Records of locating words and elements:
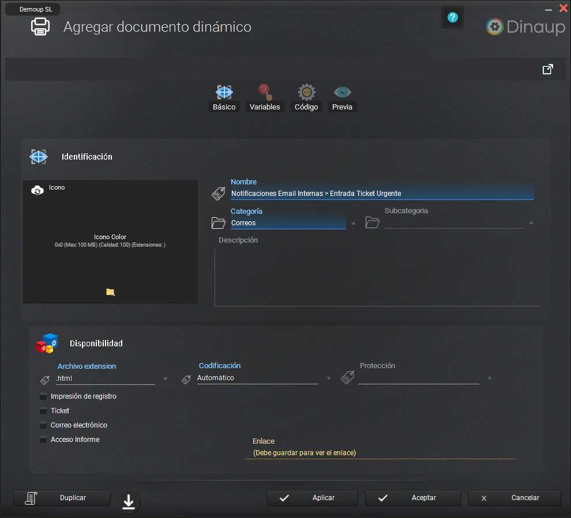Click into the Descripción text area

pyautogui.click(x=377, y=277)
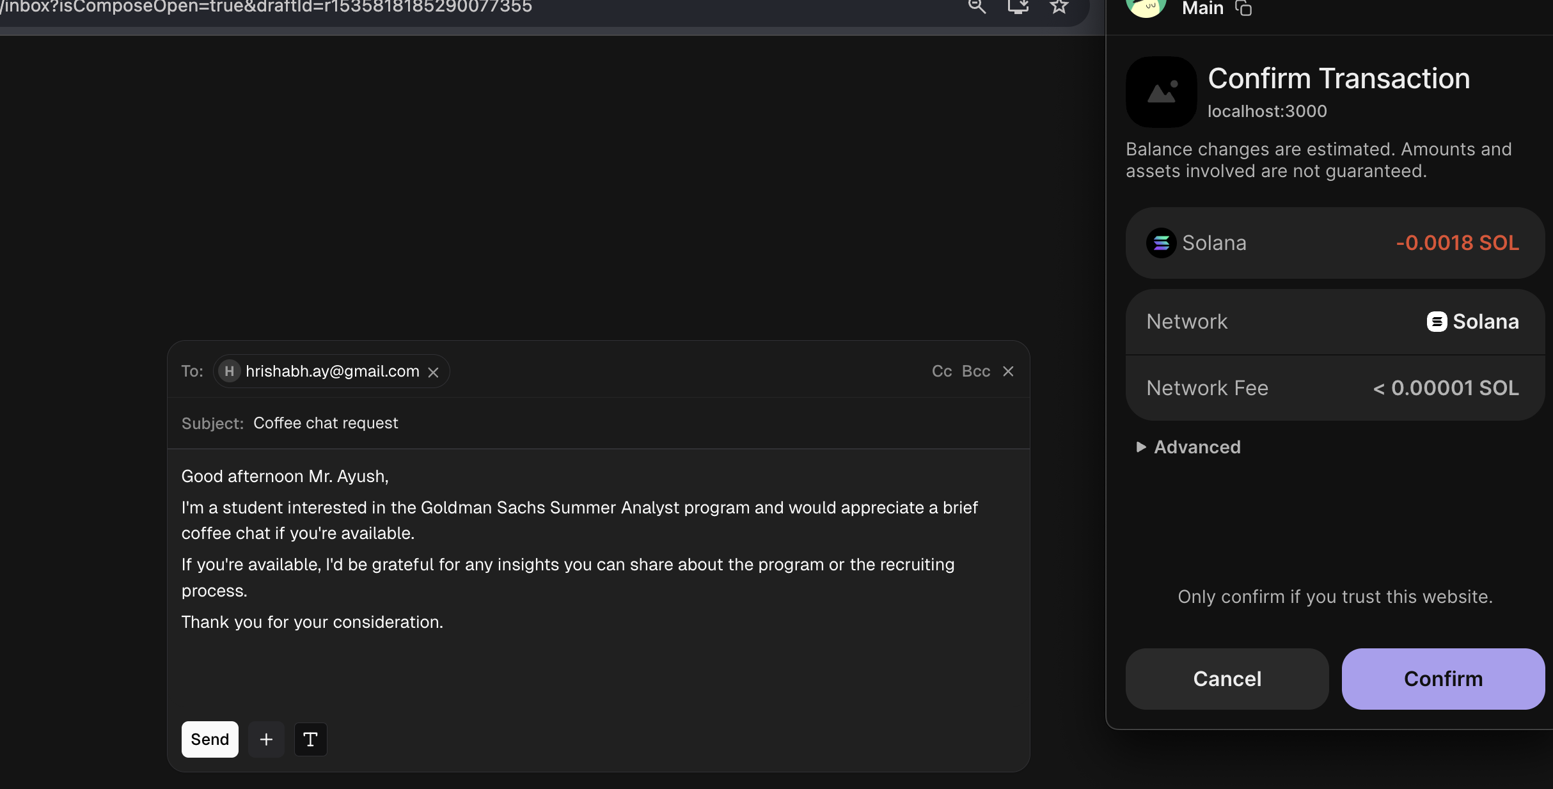Toggle text formatting options button

pyautogui.click(x=310, y=739)
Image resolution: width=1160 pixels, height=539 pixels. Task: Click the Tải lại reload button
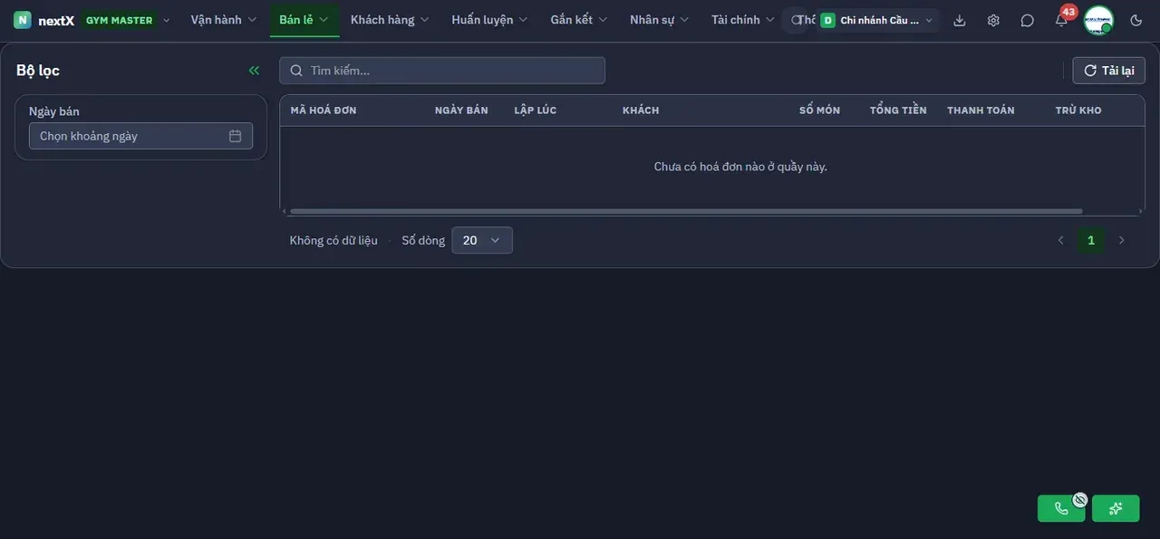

__Task objective__
Lay out the lines above as a numbered list, skipping any blank ones and leaving out the pictures.

__Finished task__
1. Click into the Descripción text area
2. pyautogui.click(x=377, y=277)
3. Toggle text formatting options button
4. pyautogui.click(x=310, y=739)
5. Image resolution: width=1160 pixels, height=539 pixels. Task: Click the Tải lại reload button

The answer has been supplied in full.